A análise às imagens captadas pelas câmaras de segurança do Reina sugere, de acordo com especialistas em contraterrorismo, que o responsável pelo ataque teve treino profissional. “Ele provavelmente disparou balas daquelas em zonas de combate real. Não mostrou hesitação em disparar contra pessoas inocentes”, disse ao jornal Hurriyet o analista Abdullah Agar.
Terroristas todos iguais
No último ano, a Turquia foi alvo de vários atentados e tudo indica que a insegurança se vai manter nos próximos meses. O Presidente, Recep Tayyip Erdogan, tem englobado todos os ataques numa mesma narrativa cuja finalidade é sempre a mesma: desestabilizar a sociedade e, em última análise, derrubá-lo.
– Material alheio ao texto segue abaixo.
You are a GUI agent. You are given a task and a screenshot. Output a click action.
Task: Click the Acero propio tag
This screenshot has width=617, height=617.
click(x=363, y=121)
É assim que o Governo turco e os seus apoiantes juntam o Daesh, os rebeldes curdos e a organização fundada pelo imã Fetullah Güllen na mesma categoria de inimigos do Estado.
No domingo, Erdogan acusou os autores do ataque de tentarem “desmoralizar” os turcos e “desestabilizar” o país. A insegurança que tem dominado o dia-a-dia tem sido usada pelo Presidente turco para limitar a acção da oposição e consolidar o seu poder. Na sequência do ataque, o primeiro-ministro, Binali Yildirim, deu indicações de que as penas para quem faça “acções de elogio ao terror” podem vir a ser reforçadas.
“Deve ser lembrado que acções de elogio ao terror são crime e têm sanções penais”, disse Yildirim, acrescentando que “não há diferença” entre os vários tipos de organizações “terroristas”. O Governo tem usado uma definição muito abrangente de grupos terroristas, especialmente após o golpe de Estado falhado de 15 de Julho, para justificar o afastamento de vozes críticas. Foi o que aconteceu com a detenção, em Novembro, de quase toda a cúpula do Partido Democrático do Povo (HDP), apoiante da causa curda e muito crítico de Erdogan.
Ao mesmo tempo, o Partido da Justiça e Desenvolvimento (AKP, no poder) está a fazer avançar o projecto de revisão constitucional para transformar o sistema político turco de acordo com o modelo presidencialista. O objectivo de Erdogan é aprovar a reforma em referendo nos próximos meses.
Na sequência do golpe falhado, o Governo promoveu uma purga em quase todos os ramos da administração pública, incluindo as forças de segurança, as escolas e as universidades. A campanha, considerada excessiva pela União Europeia, destinou-se a afastar qualquer funcionário público com ligações ao movimento gülenista, mas é também encarada como uma forma de remodelar a própria sociedade turca, de acordo com um modelo islamista e nacionalista.
“Aproveitando a rejeição cidadã dos delírios golpistas de alguns militares e a impopularidade colhida pelo movimento gülenista elitista, [Erdogan] procura consolidar um modelo personalista de poder sem obstáculos”, escreve o analista do Instituto Elcano Jesús Villaverde.